Szijjártó ha motivato questa sua recente affermazione al canale televisivo Hír TV facendo riferimento alla crescita economica del paese, che l’anno scorso sarebbe stata del 4,6%, e allo sviluppo degli investimenti. L’esecutivo che rappresenta ha sempre esaltato meriti e risultati della sua politica economica che, però, anche quando mostra cifre come quella di cui sopra, mostra contraddizioni e fragilità a un esame attento e critico. Così, ad esempio, gli analisti sottolineano il fatto che, per supplire ai fondi mancanti, il governo ungherese ha dovuto far ricorso a prestiti disponibili sul mercato finanziario a prezzi notevolmente maggiorati, e questo ha contribuito in modo rilevante all’indebitamento del paese.

Problemi come questo passano in secondo piano, almeno agli occhi di quella parte di popolazione meno attenta e informata, grazie alla propaganda e a quel po’ di aiuti sociali concepiti dal governo che secondo gli avversari politici sono solo fumo negli occhi. Detto questo, i fatti mostrano che in realtà il paese non se la passa poi così bene sul piano economico e la parte di popolazione in sofferenza aumenta.

Ma torniamo al tema di fondo di questo scritto: Szijjártó afferma che il fatto di dover rinunciare ai fondi Ue non è un problema in termini finanziari – lasciando così intendere che l’economia ungherese non dipende da essi – ma una questione di principio. Precisa che questi fondi spettano di diritto all’Ungheria ma che sono bloccati solo per motivi politici. Il che è “inaccettabile”.

A suo avviso, che corrisponde a quello di tutto l’esecutivo e dei suoi sostenitori, è che a Bruxelles non piace il modo in cui Orbán e i suoi governano il paese. Non le piace il fatto che il premier e i suoi fedelissimi respingano il federalismo e vogliano aumentare le competenze nazionali. “Siamo un governo cristiano – dichiara con orgoglio reiterando una formula tipica del sistema di potere che rappresenta – un governo patriottico di destra che non piace per niente al mainstream europeo”.

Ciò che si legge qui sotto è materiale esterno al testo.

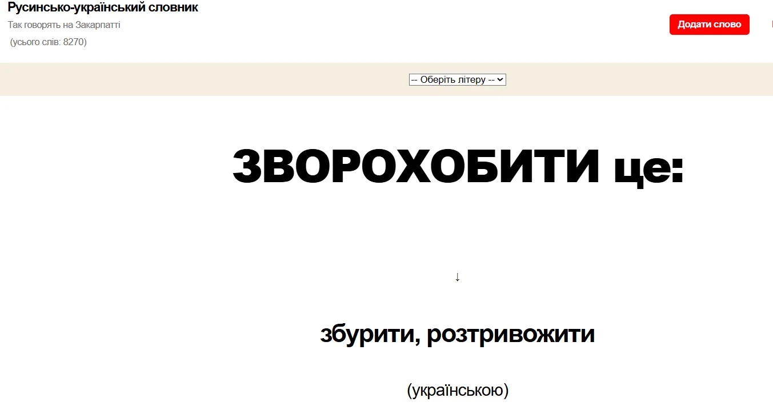773x410 pixels.
Task: Click the cut-off red element at right edge
Action: tap(771, 25)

Anche Varsavia ha le sue rimostranze da fare in questo senso. Divisa da Budapest sul tema della guerra in Ucraina, si ritrova insieme a essa nel rifiuto dei vincoli legati al versamento dei fondi Ue, e non solo in questo, quando si tratta dei rapporti con Bruxelles. Ungheria e Polonia vantano, poi, un tradizionale legame di amicizia. Il congelamento dei fondi riguarda quindi anche il paese governato dal PiS, soprattutto per motivi riguardanti politiche che secondo i vertici Ue sono lesivi dello Stato di diritto. Il braccio di ferro continua.